Why do we overeat?

A lot of people appear to hold the belief that if you eat your food of smaller plates, you will feel fuller for longer. But is this really true?

Articles are constantly being published in attempt to explain the ‘obesity epidemic’ in the Westernised world. 280,000 deaths are attributable to obesity alone in the US per annum, so it makes sense as to why everyone is trying to figure out what it is that is causing the population to eat in excess. If the government made everyone throw out their plates for smaller plates would this help? The easy answer is no.

In fact it seems that a key driving force behind overconsumption is portion size. Our portion sizes have increased over the past few decades, with higher proportions of our plates containing fat, which is less satiating. Hence, people will eat more as they don’t feel as full. Studies have found that people will actually eat 30% more food in when offered a larger portion (vs. a smaller portion, half of its size). OFullSizeRender-2n the whole, individuals also do not seem to notice that they have eaten a significantly larger amount, and do not report greater fullness. Similarly, people don’t seem to rate the differing amounts of foods (100g vs. 500g) as different in their appropriateness of size. This has been found across a multitude of studies that have taken place over the last decade.

Interestingly, those exposed to a larger portion size will also judge larger portions as more appropriate after being given one once
. So it appears there is a sort of ‘carry-on’ effect. If you were to eat more in one sitting, you may be more likely to eat more later on as you see the size as more ‘appropriate’ and ‘manageable’.
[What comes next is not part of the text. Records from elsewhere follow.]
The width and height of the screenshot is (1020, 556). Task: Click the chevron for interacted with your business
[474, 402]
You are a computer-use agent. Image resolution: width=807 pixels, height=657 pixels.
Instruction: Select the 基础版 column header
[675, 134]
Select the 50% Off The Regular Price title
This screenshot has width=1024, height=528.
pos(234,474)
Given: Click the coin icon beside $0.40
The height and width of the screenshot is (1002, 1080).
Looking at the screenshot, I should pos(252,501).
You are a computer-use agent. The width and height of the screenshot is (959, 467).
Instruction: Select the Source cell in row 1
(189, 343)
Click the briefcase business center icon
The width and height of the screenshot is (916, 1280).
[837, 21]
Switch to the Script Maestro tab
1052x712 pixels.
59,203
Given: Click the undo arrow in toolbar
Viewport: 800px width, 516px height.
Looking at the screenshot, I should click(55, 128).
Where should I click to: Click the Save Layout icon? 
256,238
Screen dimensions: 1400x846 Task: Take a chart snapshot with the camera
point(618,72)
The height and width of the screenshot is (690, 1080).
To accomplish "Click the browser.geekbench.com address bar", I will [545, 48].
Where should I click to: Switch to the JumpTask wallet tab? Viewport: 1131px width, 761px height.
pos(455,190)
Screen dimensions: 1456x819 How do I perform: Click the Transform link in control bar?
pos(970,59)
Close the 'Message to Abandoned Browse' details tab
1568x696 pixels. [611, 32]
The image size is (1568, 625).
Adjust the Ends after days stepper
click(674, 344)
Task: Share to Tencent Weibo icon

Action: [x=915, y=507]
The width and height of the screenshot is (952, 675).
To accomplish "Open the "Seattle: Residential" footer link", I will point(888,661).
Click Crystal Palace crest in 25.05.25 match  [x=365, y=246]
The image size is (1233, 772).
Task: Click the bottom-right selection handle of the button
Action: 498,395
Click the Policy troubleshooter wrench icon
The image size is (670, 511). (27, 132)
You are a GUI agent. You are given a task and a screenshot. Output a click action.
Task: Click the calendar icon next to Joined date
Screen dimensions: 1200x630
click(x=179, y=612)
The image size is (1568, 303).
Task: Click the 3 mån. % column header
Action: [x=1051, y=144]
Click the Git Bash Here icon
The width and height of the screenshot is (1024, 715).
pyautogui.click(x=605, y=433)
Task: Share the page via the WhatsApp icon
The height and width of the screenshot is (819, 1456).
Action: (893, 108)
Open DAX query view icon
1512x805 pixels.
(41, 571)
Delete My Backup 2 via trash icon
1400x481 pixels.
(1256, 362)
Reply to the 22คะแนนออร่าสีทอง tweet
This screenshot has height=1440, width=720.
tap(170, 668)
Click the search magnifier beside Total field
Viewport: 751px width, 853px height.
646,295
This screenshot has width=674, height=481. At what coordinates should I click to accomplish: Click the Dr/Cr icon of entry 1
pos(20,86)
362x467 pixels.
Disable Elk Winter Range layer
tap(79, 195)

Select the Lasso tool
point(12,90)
Therefore perhaps key to a good and healthy diet and weight maintenance, is ensuring that we eat an appropriate portion size. Educating people that a ‘happy meal’, although it may not seem so inappropriate, is actually nearly ones’ recommended daily calorie intake. Making people aware that what you eat in a restaurant and may buy for yourself to cook at home (e.g. pizza), may actually be an inappropriate portion size that we are so used to seeing, we cannot judge as such.

Research is still inconclusive as to why portion size has such a large effect on our energy intake. However, I hope that from this little snippet of information, you can take away that perhaps something needs to be done in order to stop overconsumption which may result from portion sizes that are ‘too large’.